The Master of MV Nissan Courier hadn’t received any notice at all. His was a surpassingly ugly ship that looked for all the world as though she had begun life as a solid rectangular block of steel, then had its bow scooped out with a large spoon for conversion into something that could move at sea. Top-heavy and cursed with a huge sail area that often made her the plaything of even the gentlest winds, she required four Moran tugboats to dock at the Dundalk Marine Terminal in the Port of Baltimore.
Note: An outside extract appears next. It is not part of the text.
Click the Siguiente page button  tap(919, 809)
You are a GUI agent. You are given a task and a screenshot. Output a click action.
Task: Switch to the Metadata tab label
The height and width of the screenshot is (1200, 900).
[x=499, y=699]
Once the city’s first airport, the large, flat expanse was a natural receiving point for automobiles. The ship’s captain controlled the complex and tricky evolution of coming alongside, only then to notice that the enormous carpark was unusually full. That was odd, he thought. The last Nissan ship had come in the previous Thursday, and ordinarily the lot should have been half empty by now, making room for his cargo. Looking farther, he saw only three car-trailers waiting to load their own cargo for transport to the nearest distributor; normally they were lined up like taxis at a train station.